§ **Your task**:
Update the entries from the line holding "Task: Open the WS-Security tab" through the end of the entries, inclusive, by replacing "browser" with "private" and leaving everything else unchanged.

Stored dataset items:
========================

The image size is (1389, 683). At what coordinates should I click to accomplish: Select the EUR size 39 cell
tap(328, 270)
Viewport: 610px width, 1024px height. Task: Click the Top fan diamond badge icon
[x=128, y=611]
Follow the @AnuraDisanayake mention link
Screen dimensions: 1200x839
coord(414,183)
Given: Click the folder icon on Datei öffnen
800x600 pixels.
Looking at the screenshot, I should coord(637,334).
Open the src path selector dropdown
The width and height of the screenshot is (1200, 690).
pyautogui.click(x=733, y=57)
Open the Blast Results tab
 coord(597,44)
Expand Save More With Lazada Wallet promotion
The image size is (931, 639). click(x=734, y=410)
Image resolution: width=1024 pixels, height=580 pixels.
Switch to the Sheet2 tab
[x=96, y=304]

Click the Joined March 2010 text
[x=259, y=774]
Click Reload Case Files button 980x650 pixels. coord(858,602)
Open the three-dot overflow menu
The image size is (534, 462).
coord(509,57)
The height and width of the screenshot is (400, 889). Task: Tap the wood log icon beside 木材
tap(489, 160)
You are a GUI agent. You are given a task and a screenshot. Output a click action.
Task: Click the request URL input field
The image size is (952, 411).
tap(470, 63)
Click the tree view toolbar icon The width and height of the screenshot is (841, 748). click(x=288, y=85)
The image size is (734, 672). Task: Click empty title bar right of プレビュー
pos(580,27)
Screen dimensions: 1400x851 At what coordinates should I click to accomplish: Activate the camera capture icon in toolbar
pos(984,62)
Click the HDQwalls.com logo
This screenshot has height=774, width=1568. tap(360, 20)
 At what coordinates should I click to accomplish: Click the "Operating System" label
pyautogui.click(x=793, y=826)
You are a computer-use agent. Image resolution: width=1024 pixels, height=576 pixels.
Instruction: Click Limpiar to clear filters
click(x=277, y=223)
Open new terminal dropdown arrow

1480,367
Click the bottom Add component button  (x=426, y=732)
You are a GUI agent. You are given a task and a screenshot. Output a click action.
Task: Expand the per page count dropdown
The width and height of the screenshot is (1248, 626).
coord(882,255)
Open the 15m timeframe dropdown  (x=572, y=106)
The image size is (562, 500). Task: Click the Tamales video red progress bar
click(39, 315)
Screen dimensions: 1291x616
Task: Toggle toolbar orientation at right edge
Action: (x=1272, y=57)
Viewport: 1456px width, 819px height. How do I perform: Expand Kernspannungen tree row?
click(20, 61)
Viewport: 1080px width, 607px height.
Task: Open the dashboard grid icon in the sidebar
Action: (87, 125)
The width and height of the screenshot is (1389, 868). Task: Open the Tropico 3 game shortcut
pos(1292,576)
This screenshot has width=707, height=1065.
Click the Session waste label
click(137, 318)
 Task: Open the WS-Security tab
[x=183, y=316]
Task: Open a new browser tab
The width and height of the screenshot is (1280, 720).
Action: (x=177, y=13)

========================

§ **Right answer**:
 Task: Open the WS-Security tab
[x=183, y=316]
Task: Open a new private tab
The width and height of the screenshot is (1280, 720).
Action: (x=177, y=13)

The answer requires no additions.